§ **EXERCISE PROMPT**
Where does the word "header" appear in the data? Copy every line that holds it.

§ **THE RECORDS**
[Start of Attachment]
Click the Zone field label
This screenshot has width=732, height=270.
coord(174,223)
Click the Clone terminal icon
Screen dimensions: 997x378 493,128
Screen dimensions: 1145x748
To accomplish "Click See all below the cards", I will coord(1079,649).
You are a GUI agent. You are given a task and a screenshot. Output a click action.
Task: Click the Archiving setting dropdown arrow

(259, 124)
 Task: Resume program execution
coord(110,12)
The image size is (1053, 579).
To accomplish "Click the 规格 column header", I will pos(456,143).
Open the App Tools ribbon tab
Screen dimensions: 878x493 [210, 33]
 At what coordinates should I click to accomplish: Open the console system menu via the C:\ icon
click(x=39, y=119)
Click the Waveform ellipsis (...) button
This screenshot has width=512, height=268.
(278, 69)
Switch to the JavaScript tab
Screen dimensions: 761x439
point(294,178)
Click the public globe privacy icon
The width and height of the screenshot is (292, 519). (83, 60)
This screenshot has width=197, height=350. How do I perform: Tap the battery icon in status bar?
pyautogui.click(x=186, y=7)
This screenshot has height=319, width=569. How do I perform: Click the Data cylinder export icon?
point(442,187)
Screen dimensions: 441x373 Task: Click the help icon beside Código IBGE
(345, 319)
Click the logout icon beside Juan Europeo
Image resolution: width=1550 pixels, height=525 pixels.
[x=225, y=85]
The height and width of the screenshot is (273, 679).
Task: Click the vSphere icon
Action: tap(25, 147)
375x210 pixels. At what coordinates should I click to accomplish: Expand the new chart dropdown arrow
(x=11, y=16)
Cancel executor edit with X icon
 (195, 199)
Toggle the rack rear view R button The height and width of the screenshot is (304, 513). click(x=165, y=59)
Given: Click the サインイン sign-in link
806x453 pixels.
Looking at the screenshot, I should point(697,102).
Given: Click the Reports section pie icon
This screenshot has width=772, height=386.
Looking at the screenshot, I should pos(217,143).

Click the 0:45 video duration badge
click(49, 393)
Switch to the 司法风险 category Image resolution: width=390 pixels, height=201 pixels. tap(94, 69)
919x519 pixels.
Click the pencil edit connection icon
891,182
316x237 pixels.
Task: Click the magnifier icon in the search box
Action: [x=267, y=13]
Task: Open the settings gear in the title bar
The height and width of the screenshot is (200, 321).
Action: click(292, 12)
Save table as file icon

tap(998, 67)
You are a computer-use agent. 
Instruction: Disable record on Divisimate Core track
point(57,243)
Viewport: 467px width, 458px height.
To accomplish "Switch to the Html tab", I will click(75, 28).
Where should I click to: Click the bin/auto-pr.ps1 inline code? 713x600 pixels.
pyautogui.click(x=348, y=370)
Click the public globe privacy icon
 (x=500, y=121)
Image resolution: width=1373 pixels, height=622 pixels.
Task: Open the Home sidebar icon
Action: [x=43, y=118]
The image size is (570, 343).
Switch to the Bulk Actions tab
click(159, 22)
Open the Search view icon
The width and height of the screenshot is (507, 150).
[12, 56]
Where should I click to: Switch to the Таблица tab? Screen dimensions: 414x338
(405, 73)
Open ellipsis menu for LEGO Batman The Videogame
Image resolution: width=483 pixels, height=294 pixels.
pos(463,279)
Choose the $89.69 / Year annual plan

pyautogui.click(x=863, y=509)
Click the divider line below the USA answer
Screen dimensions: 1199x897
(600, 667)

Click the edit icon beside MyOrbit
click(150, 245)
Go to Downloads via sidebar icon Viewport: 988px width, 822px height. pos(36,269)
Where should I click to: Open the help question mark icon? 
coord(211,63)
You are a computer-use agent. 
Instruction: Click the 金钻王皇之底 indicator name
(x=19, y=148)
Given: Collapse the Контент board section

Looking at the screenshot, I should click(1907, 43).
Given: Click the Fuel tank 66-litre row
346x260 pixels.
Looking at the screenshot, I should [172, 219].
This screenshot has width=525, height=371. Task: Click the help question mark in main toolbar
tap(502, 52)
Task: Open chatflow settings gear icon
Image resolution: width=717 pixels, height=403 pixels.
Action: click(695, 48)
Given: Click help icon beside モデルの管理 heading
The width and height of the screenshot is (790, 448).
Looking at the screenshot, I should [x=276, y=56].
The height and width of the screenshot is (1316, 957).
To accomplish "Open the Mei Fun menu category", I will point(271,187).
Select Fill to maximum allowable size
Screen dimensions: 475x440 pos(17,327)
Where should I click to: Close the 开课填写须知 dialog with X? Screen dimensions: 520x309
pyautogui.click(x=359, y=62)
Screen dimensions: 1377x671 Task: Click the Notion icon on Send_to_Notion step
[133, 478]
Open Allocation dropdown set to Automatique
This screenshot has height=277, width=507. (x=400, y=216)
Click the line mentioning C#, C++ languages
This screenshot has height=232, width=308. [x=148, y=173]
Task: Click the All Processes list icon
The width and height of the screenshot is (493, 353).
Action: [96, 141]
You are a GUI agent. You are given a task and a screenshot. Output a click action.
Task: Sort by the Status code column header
[End of Attachment]
§ **SOLUTION FOR THIS PROBLEM**
To accomplish "Click the 规格 column header", I will pos(456,143).
Task: Sort by the Status code column header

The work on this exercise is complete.